The Leica X1 has proved to be a superb tool but there are still times when I get feel pangs of gear acquisition syndrome -GAS.This condition afflicts millions of  photographers who believe that by buying the latest newly launched camera their photography will be miraculously transformed.I have manged to avoid these demons for 4 years now but last week in a Leica dealer in Sydney I nearly weakened and bought a Leica XVario when they offered me a $1000 discount.The XVario is like a grown up Leica X1 or X2 with a slow, short zoom lens but it is beautifully made and by all accounts the images it produces are beautiful quality.But it is not that small and it is heavy and it is expensive.Boy is it expensive.After a momentary hesitation I put the GAS demons behind me and the fact that the camera plus EVF was still going to cost $2750 made the demons banishing a no brainer.
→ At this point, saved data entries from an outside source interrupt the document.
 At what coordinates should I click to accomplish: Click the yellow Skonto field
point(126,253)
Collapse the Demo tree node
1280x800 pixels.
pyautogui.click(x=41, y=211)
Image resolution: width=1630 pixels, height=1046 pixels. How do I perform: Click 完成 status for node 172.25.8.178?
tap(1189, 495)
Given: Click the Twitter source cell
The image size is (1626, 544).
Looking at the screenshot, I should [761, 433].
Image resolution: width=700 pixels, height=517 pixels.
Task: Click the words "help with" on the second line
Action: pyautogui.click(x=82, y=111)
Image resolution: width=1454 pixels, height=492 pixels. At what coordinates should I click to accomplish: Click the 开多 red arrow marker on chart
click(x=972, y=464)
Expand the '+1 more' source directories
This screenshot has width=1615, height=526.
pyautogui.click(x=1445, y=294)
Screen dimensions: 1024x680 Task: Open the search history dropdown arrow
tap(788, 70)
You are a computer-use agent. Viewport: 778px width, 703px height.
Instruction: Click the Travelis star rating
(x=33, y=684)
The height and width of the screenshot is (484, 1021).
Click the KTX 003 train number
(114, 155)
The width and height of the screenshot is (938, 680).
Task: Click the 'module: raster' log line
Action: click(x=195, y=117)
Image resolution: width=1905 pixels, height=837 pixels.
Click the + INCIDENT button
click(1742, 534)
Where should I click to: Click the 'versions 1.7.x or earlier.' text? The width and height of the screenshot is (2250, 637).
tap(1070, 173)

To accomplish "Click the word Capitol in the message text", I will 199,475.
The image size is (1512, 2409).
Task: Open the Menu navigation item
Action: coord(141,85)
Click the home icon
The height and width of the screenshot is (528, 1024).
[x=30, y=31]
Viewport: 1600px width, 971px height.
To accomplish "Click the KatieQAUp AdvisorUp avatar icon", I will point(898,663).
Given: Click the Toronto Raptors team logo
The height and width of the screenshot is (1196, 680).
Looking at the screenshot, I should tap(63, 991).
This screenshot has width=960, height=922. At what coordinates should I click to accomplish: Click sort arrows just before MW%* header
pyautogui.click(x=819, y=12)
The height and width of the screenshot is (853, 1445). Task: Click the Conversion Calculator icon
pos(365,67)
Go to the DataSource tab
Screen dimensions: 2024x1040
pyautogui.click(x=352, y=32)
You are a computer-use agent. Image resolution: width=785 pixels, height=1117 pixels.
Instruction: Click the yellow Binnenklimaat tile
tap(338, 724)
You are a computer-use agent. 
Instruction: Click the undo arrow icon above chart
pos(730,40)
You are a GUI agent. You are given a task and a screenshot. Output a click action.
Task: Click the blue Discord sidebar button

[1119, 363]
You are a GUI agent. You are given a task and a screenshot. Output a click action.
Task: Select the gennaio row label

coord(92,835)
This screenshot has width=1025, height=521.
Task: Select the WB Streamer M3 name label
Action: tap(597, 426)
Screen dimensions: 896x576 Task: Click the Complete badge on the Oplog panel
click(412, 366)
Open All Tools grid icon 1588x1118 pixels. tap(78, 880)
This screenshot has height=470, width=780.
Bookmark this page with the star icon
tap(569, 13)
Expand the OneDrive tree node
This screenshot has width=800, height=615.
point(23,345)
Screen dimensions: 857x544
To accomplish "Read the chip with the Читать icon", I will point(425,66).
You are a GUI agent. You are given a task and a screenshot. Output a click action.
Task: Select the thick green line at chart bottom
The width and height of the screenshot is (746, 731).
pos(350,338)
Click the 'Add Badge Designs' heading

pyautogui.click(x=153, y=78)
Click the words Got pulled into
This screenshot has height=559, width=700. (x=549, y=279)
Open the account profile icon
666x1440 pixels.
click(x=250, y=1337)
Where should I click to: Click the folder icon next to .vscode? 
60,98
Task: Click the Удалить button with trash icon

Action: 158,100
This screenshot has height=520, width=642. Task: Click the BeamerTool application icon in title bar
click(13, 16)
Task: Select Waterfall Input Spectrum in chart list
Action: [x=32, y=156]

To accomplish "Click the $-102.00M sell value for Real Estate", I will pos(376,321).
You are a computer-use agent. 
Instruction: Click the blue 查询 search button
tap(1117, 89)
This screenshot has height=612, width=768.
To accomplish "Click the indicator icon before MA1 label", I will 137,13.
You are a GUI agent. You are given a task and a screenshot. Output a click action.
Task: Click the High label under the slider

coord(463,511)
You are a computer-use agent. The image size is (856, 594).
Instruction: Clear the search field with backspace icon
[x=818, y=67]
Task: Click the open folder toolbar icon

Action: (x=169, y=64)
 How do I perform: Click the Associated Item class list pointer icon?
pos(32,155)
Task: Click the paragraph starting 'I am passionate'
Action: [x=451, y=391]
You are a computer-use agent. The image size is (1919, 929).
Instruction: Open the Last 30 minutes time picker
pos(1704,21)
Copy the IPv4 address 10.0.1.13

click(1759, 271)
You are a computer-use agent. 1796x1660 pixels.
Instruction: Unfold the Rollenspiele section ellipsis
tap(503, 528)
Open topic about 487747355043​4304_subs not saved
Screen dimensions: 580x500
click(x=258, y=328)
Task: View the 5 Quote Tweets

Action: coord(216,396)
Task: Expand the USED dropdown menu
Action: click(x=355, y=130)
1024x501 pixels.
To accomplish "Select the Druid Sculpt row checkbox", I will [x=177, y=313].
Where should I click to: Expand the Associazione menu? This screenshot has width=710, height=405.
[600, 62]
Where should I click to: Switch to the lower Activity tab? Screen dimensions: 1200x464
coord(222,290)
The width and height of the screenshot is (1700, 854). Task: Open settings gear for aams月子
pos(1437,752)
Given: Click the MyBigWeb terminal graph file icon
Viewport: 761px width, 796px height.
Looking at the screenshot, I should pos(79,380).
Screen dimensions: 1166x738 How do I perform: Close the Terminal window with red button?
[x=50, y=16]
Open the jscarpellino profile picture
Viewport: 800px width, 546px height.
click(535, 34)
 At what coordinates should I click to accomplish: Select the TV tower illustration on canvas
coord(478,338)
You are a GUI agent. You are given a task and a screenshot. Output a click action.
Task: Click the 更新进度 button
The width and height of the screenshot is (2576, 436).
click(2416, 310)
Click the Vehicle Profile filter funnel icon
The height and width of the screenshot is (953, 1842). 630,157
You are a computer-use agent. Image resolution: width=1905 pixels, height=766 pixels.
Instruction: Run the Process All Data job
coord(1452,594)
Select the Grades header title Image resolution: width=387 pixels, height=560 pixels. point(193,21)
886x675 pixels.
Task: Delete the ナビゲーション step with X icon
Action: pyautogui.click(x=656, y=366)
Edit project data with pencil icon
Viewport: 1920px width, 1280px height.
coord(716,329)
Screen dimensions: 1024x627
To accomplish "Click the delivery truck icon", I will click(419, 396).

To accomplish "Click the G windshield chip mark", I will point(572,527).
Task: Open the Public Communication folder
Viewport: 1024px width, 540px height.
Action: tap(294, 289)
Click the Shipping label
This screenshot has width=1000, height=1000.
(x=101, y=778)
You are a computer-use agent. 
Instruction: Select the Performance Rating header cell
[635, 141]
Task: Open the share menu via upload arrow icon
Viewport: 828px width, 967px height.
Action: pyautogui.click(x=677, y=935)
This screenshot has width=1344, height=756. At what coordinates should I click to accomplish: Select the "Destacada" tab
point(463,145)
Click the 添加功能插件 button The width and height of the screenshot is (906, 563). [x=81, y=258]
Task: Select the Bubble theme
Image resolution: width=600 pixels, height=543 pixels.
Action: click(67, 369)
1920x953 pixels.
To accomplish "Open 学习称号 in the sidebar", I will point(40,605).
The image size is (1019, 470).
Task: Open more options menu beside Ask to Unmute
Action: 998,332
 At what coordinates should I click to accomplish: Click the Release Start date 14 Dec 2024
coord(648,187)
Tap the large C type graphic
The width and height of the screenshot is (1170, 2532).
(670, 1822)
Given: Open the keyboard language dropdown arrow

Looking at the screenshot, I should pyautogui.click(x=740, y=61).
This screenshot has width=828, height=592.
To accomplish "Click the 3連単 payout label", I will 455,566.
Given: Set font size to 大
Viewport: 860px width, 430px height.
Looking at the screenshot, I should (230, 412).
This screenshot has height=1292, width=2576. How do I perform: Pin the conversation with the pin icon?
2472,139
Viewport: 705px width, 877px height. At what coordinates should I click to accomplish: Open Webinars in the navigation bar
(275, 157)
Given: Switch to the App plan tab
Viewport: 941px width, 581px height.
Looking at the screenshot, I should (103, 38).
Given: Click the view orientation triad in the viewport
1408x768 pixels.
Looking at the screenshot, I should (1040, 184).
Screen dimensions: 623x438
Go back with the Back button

However it would be nice to sometimes have an alternative to the fixed 35mm lens on the X1 and to have a wide angle lens and a long lens or a zoom.I was reminded of this when I found the photo below.It was taken in Zimbabwe (once one of the most beautiful and richest countries in Africa now completely trashed) in 1998 on my Leica M6 with a 135mm Elmarit lens.
I used to carry a Leica body with 5 lenses -28,35,50,90 and 135mm in my camera bag.I so rarely used the 135mm that I stopped carrying it around and then the 50mm was also taken out as I realised that lighter was better.But on this African trip I did find a use for that heavy 135mm lens.I took this photo from the passenger's seat of a Land Rover.I rested the lens on the sill of the open window and shot with the lens wide open to try and ensure that only the bird was in focus.Nailing the focus with the 135mm lens on the Leica was not easy -one of the reasons why I used the lens so infrequently.
The photo which was taken on Kodak Ektar 100 colour negative film has received very little tweaking -- this is almost as it came out of the camera.
In fifty plus years of taking photos I can only recollect taking two photos of birds and this is one of them.